• THE PROBLEM:
Please pull out each line in the items below that contains the string "Task". Case counts.

• EXTRACTED ENTRIES:
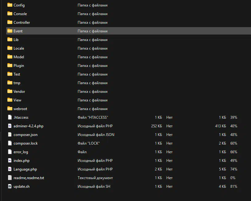Select the View folder entry
The width and height of the screenshot is (251, 201).
pyautogui.click(x=17, y=100)
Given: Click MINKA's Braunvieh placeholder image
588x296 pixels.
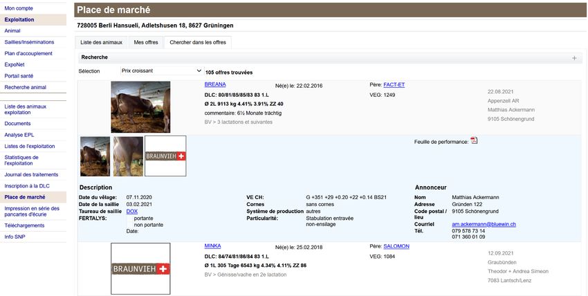Looking at the screenshot, I should (140, 268).
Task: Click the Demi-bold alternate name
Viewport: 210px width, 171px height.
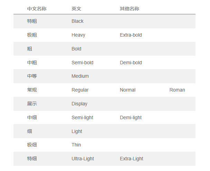Action: click(x=131, y=63)
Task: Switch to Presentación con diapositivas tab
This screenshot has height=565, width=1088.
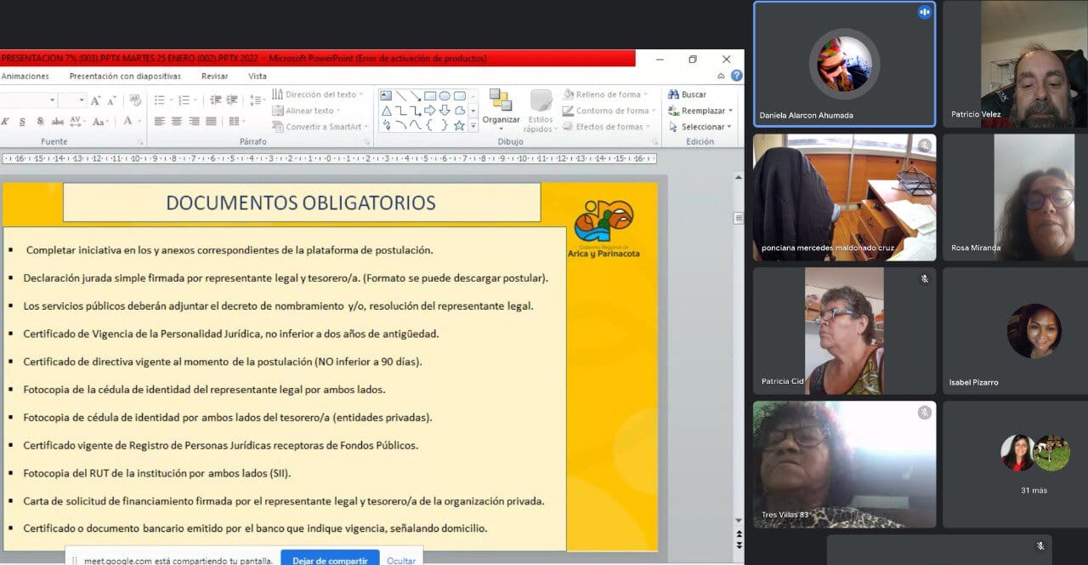Action: pos(125,76)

• EXERCISE RESPONSE:
Task: Click the Demi-bold alternate name
Task: Switch to Presentación con diapositivas tab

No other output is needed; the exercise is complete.